Further, in this embodiment, the driving device 122 is a five-degree-of-freedom driving device, so that the driving device 122 can move along the X axis and the Z axis, respectively, and control the position of the riveting block 121 in five degrees of freedom of rotation around the X axis and the Z axis, so that the riveting block 121 can be accurately positioned to the position of the punching hole on the member to be riveted, the riveting block 121 is aligned with the tail of the rivet, and then the riveting block 121 is driven to extend along the axial direction of the rivet and press against and cooperate with the top iron 1114 on the actuator 111 of the head portion of the rivet, so as to complete the riveting operation, and the riveting effect is good.

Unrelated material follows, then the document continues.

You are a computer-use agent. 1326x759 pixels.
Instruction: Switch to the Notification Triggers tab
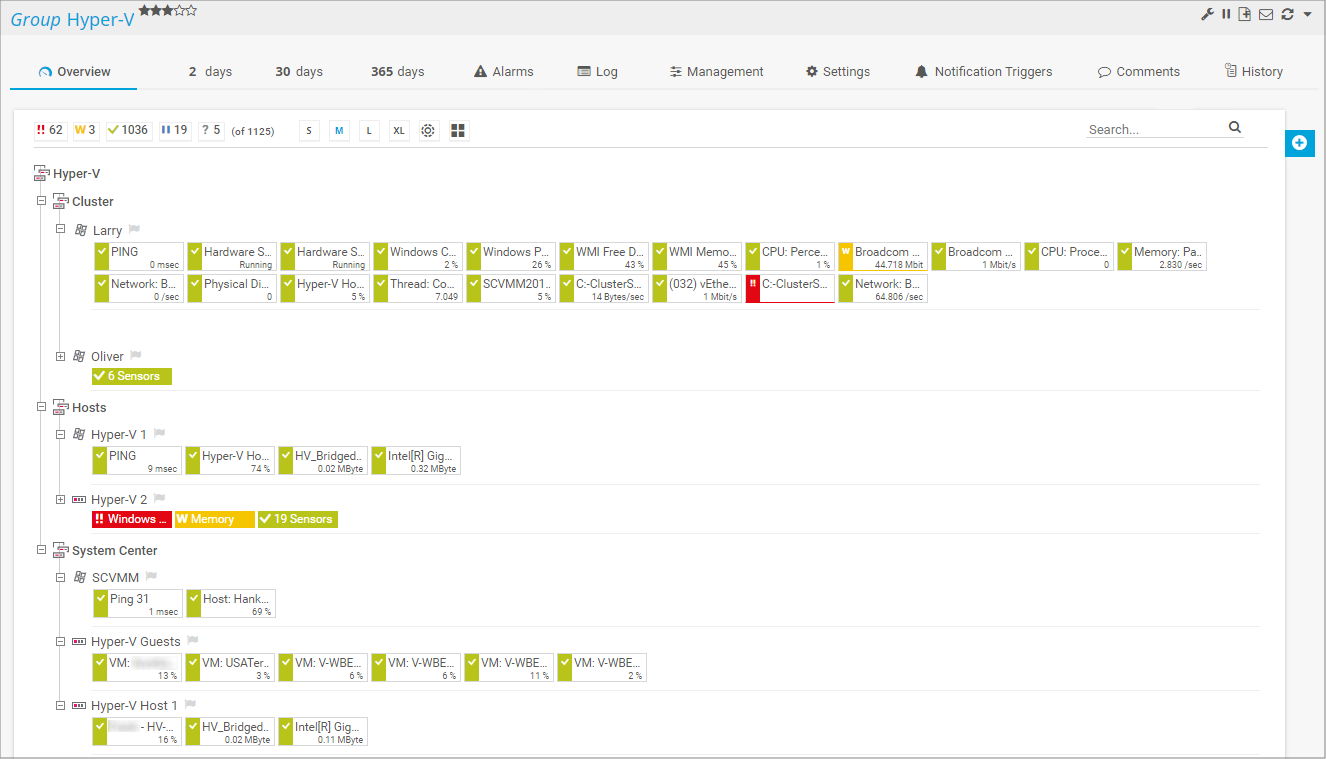pos(982,72)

Specifically, as shown in fig. 3, the driving device 122 can respectively drive the riveting block to move along the X axis and the Z axis, and adjust the position of the riveting block around the X axis and the Z axis with five degrees of freedom, and the X axis and the Z axis are as shown in fig. 3. A fifth driving part 41 and a second lead screw 42 are arranged on the X axis, the fifth driving part 41 is in driving connection with the second lead screw 42, and a first connecting part 43 is sleeved on the second lead screw 42; on the Z axle, be provided with sixth driving piece 51 and third lead screw 52, sixth driving piece 51 and third lead screw 52 drive connection, third lead screw 52 and first connecting piece 43 fixed connection, and the cover is equipped with second connecting piece 53 on the third lead screw 52, and riveting piece 121 sets up on second connecting piece 53.

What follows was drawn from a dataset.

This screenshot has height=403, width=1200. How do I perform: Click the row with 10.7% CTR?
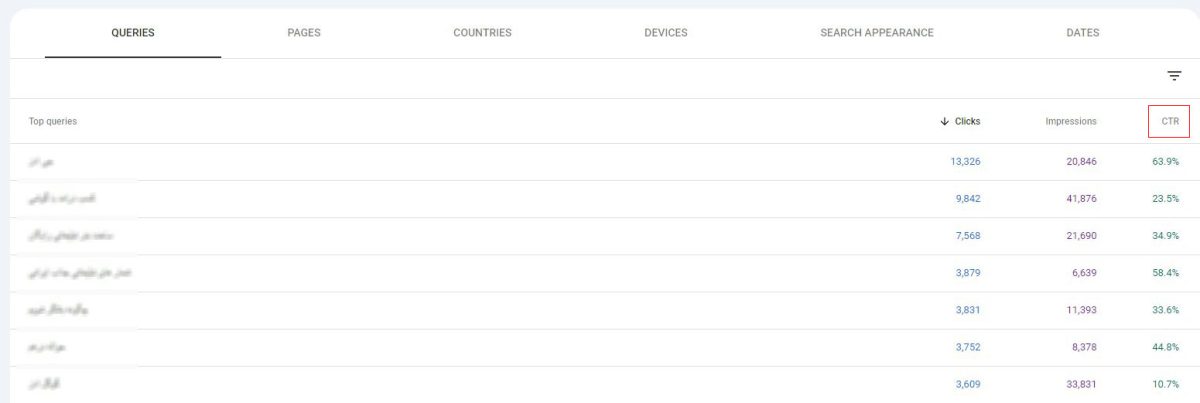pos(600,384)
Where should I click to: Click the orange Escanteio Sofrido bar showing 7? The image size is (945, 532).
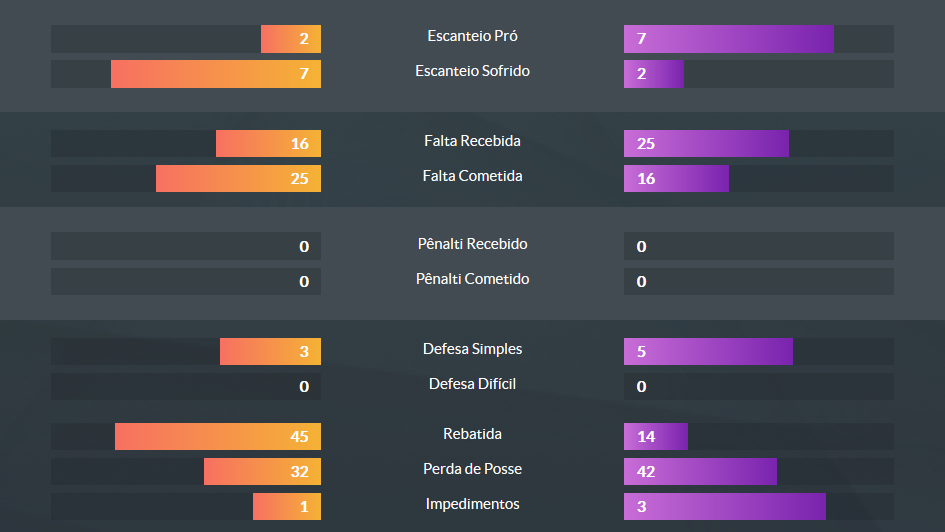(x=216, y=74)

When the fifth driving element 41 drives the second lead screw 42 to rotate, the second lead screw 42 drives the first connecting element 43 to move along the X axis, and the first connecting element 43 drives the third lead screw 52 to move along the X axis; meanwhile, the sixth driving element 51 drives the third lead screw 52 to rotate, and the third lead screw 52 drives the second connecting element 53 to move along the Z axis, so as to drive the riveting block 121 to move along the Z axis, so as to adjust the specific positions of the riveting block 121 on the X axis and the Z axis, and to position the riveting block 121 at the initial position. In this embodiment, the fifth driving element 41 is a servo motor, and the sixth driving element 51 is a servo motor.

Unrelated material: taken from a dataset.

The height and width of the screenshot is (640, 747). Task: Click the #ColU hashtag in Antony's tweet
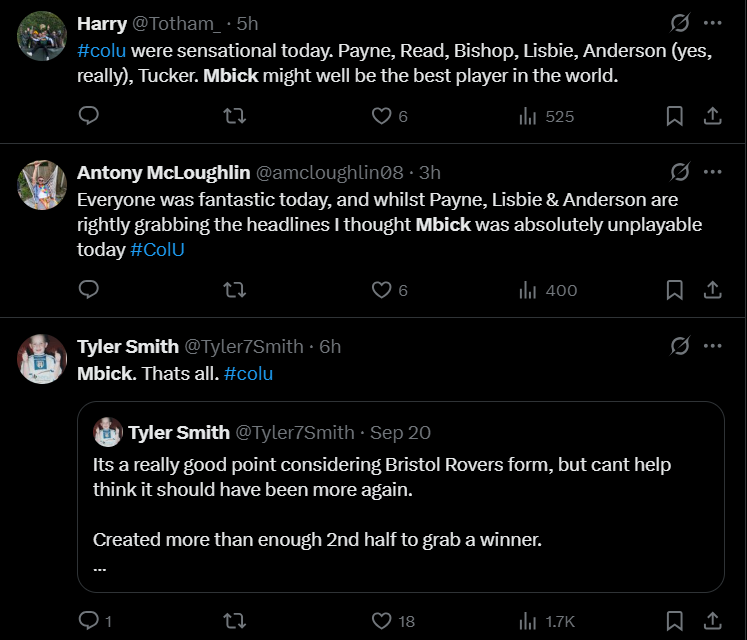(157, 249)
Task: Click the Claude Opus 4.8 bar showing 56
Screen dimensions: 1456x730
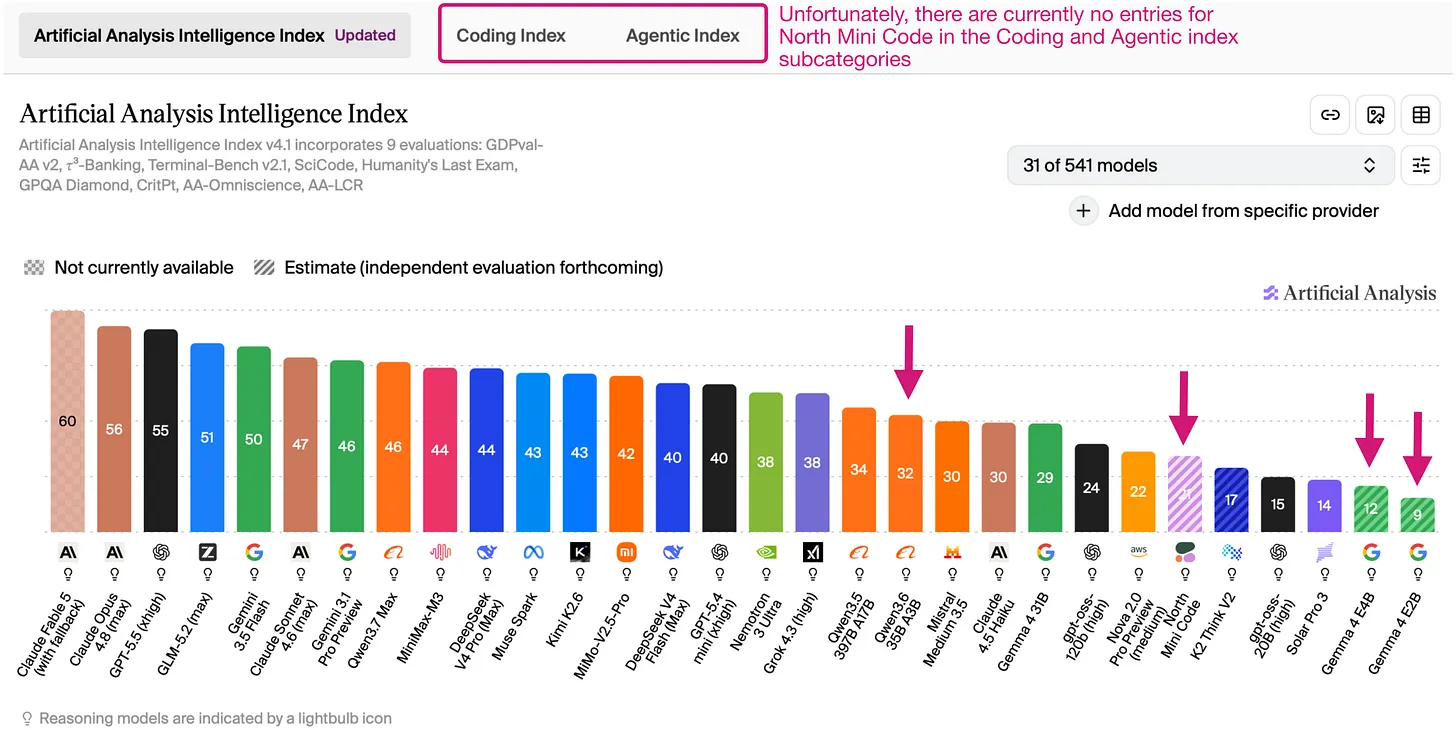Action: [x=114, y=429]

Furthermore, a first shell 61 and a seventh driving element are arranged on the Z axis, the seventh driving element is arranged inside the first shell 61, and the first shell 61 is fixedly connected with the second connecting element 53; a second outer shell 62 and an eighth driving piece are further arranged on the X axis, the eighth driving piece is arranged on the inner side of the second outer shell 62, and one end of the second outer shell 62 is fixedly connected with an output shaft of the seventh driving piece; a ninth driving member 64 and a third connecting member 63 are further disposed on the X axis, one end of the third connecting member 63 is fixedly connected to the output shaft of the eighth driving member, the other end of the third connecting member 63 is fixedly connected to the ninth driving member 64, and the output shaft of the ninth driving member 64 is connected to the riveting block 121. In this embodiment, the seventh driving element is an electric steering engine. The eighth driving piece is an electric steering engine. The ninth driver 64 is a dc motor.

Specifically, when the seventh driving element rotates, the output shaft of the seventh driving element simultaneously drives the second housing 62, the third connecting element 63 and the riveting block 121 to rotate around the Z axis, so that the riveting block 121 swings left and right to adjust the inclination angle thereof; when the eighth driving member rotates, the output shaft of the eighth driving member drives the third connecting member 63 and the riveting block 121 to rotate around the X axis at the same time, so that the riveting block 121 swings up and down to further adjust the inclination angle thereof; when the ninth driving member 64 rotates, the output shaft of the ninth driving member 64 drives the riveting block 121 to feed on the X-axis along the direction close to the rivet on the member to be riveted, so that the riveting block 121 extends back and forth to make the riveting block 121 abut against the tail of the rivet on the member to be riveted; so as to adjust the rotation angles of the riveting block 121 on the Z-axis and the X-axis and the specific position in the X-axis direction, thereby realizing the positioning of the accurate position of the riveting block 121.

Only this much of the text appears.